[Records contained in a dataset]

•••

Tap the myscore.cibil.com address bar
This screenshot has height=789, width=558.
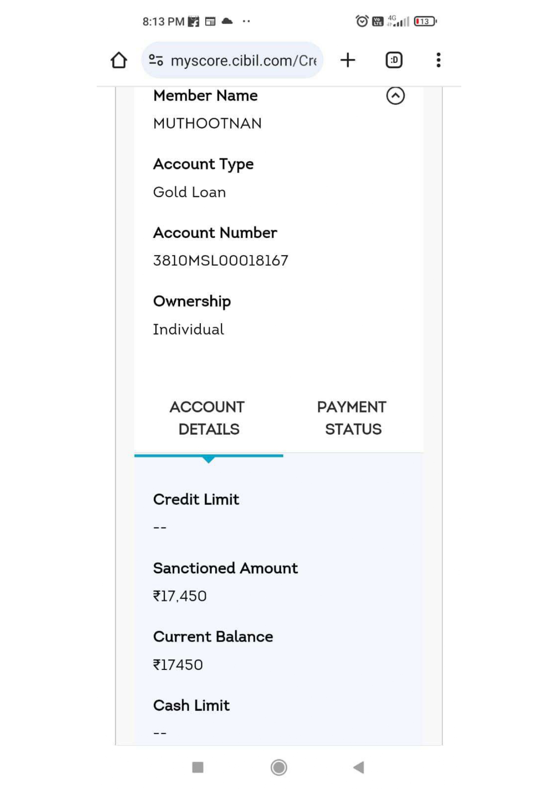(243, 60)
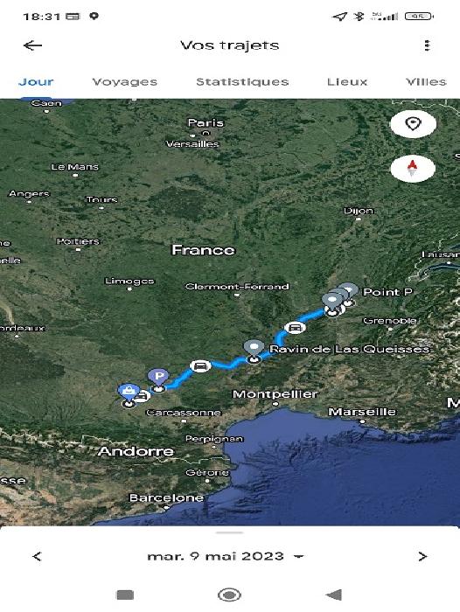Select the car icon near Ravin de Las Queisses

point(295,328)
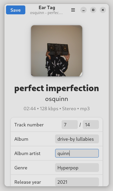This screenshot has height=191, width=113.
Task: Select the Track number row label
Action: click(x=29, y=125)
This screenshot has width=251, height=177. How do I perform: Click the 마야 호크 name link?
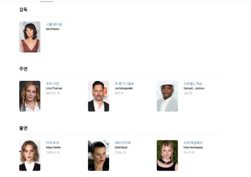click(x=52, y=143)
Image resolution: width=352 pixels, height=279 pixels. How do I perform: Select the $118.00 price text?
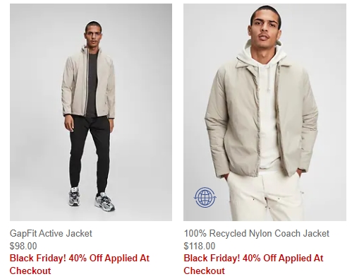pyautogui.click(x=200, y=246)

•••

* _What you need to do_
Print every entry word for word; omit the pictures.

* _Response to the exercise_
Tap the myscore.cibil.com address bar
This screenshot has height=789, width=558.
(243, 60)
Select the car icon near Ravin de Las Queisses

point(295,328)
This screenshot has height=191, width=113.
Task: Select the Track number row label
Action: click(x=29, y=125)
This screenshot has width=251, height=177. How do I perform: Click the 마야 호크 name link?
click(x=52, y=143)
Image resolution: width=352 pixels, height=279 pixels. How do I perform: Select the $118.00 price text?
pyautogui.click(x=200, y=246)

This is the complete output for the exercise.